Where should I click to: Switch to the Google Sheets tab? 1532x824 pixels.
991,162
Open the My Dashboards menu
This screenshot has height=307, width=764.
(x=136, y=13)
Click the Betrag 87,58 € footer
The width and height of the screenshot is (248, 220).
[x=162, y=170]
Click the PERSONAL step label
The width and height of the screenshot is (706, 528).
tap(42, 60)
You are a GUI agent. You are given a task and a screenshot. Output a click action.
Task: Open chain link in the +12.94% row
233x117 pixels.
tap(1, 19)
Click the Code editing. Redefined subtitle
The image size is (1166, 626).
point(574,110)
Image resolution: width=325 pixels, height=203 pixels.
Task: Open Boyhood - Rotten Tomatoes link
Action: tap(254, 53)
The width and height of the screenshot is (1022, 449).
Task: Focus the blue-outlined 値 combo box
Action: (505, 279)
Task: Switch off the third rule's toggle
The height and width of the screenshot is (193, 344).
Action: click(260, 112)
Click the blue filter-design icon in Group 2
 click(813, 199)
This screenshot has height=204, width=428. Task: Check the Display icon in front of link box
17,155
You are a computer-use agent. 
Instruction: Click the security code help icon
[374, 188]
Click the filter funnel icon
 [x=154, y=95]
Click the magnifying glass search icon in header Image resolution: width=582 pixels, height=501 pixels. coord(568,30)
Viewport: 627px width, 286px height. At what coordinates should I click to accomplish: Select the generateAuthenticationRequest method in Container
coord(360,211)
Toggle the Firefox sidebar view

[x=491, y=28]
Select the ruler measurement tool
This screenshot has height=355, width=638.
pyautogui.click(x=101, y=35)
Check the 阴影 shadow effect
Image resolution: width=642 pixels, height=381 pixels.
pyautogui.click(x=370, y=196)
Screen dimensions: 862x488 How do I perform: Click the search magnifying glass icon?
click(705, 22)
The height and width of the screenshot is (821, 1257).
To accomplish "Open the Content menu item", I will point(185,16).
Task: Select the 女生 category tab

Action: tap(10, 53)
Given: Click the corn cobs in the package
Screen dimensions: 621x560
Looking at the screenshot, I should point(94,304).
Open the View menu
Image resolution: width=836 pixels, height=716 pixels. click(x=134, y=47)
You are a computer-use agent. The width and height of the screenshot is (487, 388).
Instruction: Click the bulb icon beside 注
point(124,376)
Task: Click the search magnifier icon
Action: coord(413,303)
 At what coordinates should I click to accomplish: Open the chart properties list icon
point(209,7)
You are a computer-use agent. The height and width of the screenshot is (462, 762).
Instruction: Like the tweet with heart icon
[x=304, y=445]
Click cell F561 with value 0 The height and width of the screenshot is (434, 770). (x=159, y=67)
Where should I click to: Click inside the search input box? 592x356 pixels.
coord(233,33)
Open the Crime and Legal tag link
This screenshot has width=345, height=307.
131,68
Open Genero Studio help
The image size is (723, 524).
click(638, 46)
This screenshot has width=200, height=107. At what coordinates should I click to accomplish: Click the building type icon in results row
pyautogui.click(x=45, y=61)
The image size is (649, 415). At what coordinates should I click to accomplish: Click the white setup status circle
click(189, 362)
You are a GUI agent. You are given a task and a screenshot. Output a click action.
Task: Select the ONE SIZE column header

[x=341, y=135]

#####

What you need to do: Exact repetition of every record is required.

Task output:
Where should I click to: Switch to the Google Sheets tab? 1532x824 pixels.
991,162
Open the My Dashboards menu
This screenshot has height=307, width=764.
(x=136, y=13)
Click the Betrag 87,58 € footer
The width and height of the screenshot is (248, 220).
[x=162, y=170]
Click the PERSONAL step label
The width and height of the screenshot is (706, 528).
tap(42, 60)
You are a GUI agent. You are given a task and a screenshot. Output a click action.
Task: Open chain link in the +12.94% row
233x117 pixels.
tap(1, 19)
Click the Code editing. Redefined subtitle
The image size is (1166, 626).
point(574,110)
Image resolution: width=325 pixels, height=203 pixels.
Task: Open Boyhood - Rotten Tomatoes link
Action: tap(254, 53)
The width and height of the screenshot is (1022, 449).
Task: Focus the blue-outlined 値 combo box
Action: (505, 279)
Task: Switch off the third rule's toggle
The height and width of the screenshot is (193, 344).
Action: click(260, 112)
Click the blue filter-design icon in Group 2
 click(813, 199)
This screenshot has height=204, width=428. Task: Check the Display icon in front of link box
17,155
You are a computer-use agent. 
Instruction: Click the security code help icon
[374, 188]
Click the filter funnel icon
 [x=154, y=95]
Click the magnifying glass search icon in header Image resolution: width=582 pixels, height=501 pixels. coord(568,30)
Viewport: 627px width, 286px height. At what coordinates should I click to accomplish: Select the generateAuthenticationRequest method in Container
coord(360,211)
Toggle the Firefox sidebar view

[x=491, y=28]
Select the ruler measurement tool
This screenshot has height=355, width=638.
pyautogui.click(x=101, y=35)
Check the 阴影 shadow effect
Image resolution: width=642 pixels, height=381 pixels.
pyautogui.click(x=370, y=196)
Screen dimensions: 862x488 How do I perform: Click the search magnifying glass icon?
click(705, 22)
The height and width of the screenshot is (821, 1257).
To accomplish "Open the Content menu item", I will point(185,16).
Task: Select the 女生 category tab

Action: tap(10, 53)
Given: Click the corn cobs in the package
Screen dimensions: 621x560
Looking at the screenshot, I should point(94,304).
Open the View menu
Image resolution: width=836 pixels, height=716 pixels. click(x=134, y=47)
You are a computer-use agent. The width and height of the screenshot is (487, 388).
Instruction: Click the bulb icon beside 注
point(124,376)
Task: Click the search magnifier icon
Action: coord(413,303)
 At what coordinates should I click to accomplish: Open the chart properties list icon
point(209,7)
You are a computer-use agent. The height and width of the screenshot is (462, 762).
Instruction: Like the tweet with heart icon
[x=304, y=445]
Click cell F561 with value 0 The height and width of the screenshot is (434, 770). (x=159, y=67)
Where should I click to: Click inside the search input box? 592x356 pixels.
coord(233,33)
Open the Crime and Legal tag link
This screenshot has width=345, height=307.
131,68
Open Genero Studio help
The image size is (723, 524).
click(638, 46)
This screenshot has width=200, height=107. At what coordinates should I click to accomplish: Click the building type icon in results row
pyautogui.click(x=45, y=61)
The image size is (649, 415). At what coordinates should I click to accomplish: Click the white setup status circle
click(189, 362)
You are a GUI agent. You are given a task and a screenshot. Output a click action.
Task: Select the ONE SIZE column header

[x=341, y=135]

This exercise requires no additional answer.